# Myrtle Beach Here We Go.



## tdvffjohn (Mar 10, 2005)

Leaving Thurs for Lakewood campground for 8 nites.

I usually take 95 to 501 into Myrtle Beach, was thinking of taking 95 to 40 to 17 this time. any suggestions, I hate traffic.

John


----------



## Fire44 (Mar 6, 2005)

Take me with you....I will drive out front and help clear the way???

Just a thought.









Gary


----------



## 1stTimeAround (Sep 22, 2004)

Enjoy the drive! I have only been to Myrtle Beach 2X and can't remember a thing about either trip, except a girl I met the first time down there. (Don't tell my wife!)

The second trip was high school graduation beach week, no memory of that at all. Wonder why?























I have found that generally, regardless of which way you go, take your time getting there. I must admit that this revelation has just come to me over the last year or so and primarily due to the camper. If the 95/501 is too much traffic then hop on that scenic route and enjoy, even if it adds an extra 30 minutes or whatever.

Most of all enjoy the trip!

Here's hoping you have as good a time there as I will in Hatteras!!!









Jason


----------



## camping479 (Aug 27, 2003)

Have a great time and a safe trip John


----------



## tdvffjohn (Mar 10, 2005)

I ll folow you Fire44..................

What girl







........................

Thanks Mike


----------



## qgallo (Jul 2, 2005)

tdvffjohn said:


> Leaving Thurs for Lakewood campground for 8 nites.
> 
> I usually take 95 to 501 into Myrtle Beach, was thinking of taking 95 to 40 to 17 this time. any suggestions, I hate traffic.
> 
> ...


Been there many times, Take 501, just past Conway SC turn right on Hwy 544 , go to the end and get in the left lane. There will be 2 left turn lanes stay in the right one. After turning left go less than 1/2 mile , Lakewood is on the right. Going on Thursday will not be bad. The other way you mention , you will have a ton of redlights. Have Fun. Gotta eat at Crabby Mikes!!!!


----------



## tdvffjohn (Mar 10, 2005)

Ok, all loaded and all hooked up.

I only have one request........Everyone STOP posting while I am gone, it takes too long to catch up after 10 days!!

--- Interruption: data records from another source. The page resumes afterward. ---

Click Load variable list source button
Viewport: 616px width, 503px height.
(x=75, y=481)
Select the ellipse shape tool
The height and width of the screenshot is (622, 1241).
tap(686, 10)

We gone Bye bye. action action

John


----------



## Howie (Jun 19, 2005)

Fire44 said:


> Take me with you....I will drive out front and help clear the way???
> 
> Just a thought.
> 
> ...


*Gary lol that sounds like your begging! .........which sometimes works I'm sure hehe*


----------



## larry (Oct 19, 2004)

I agree. Take highway 544 off of 501 and you will miss all the traffic at
501 and 17 in the beach area.


----------



## jonnyty2002 (Jul 8, 2005)

[quote name='1stTimeAround' date='Jul 13 2005, 08:27 AM']
Enjoy the drive! I have only been to Myrtle Beach 2X and can't remember a thing about either trip, except a girl I met the first time down there. (Don't tell my wife!)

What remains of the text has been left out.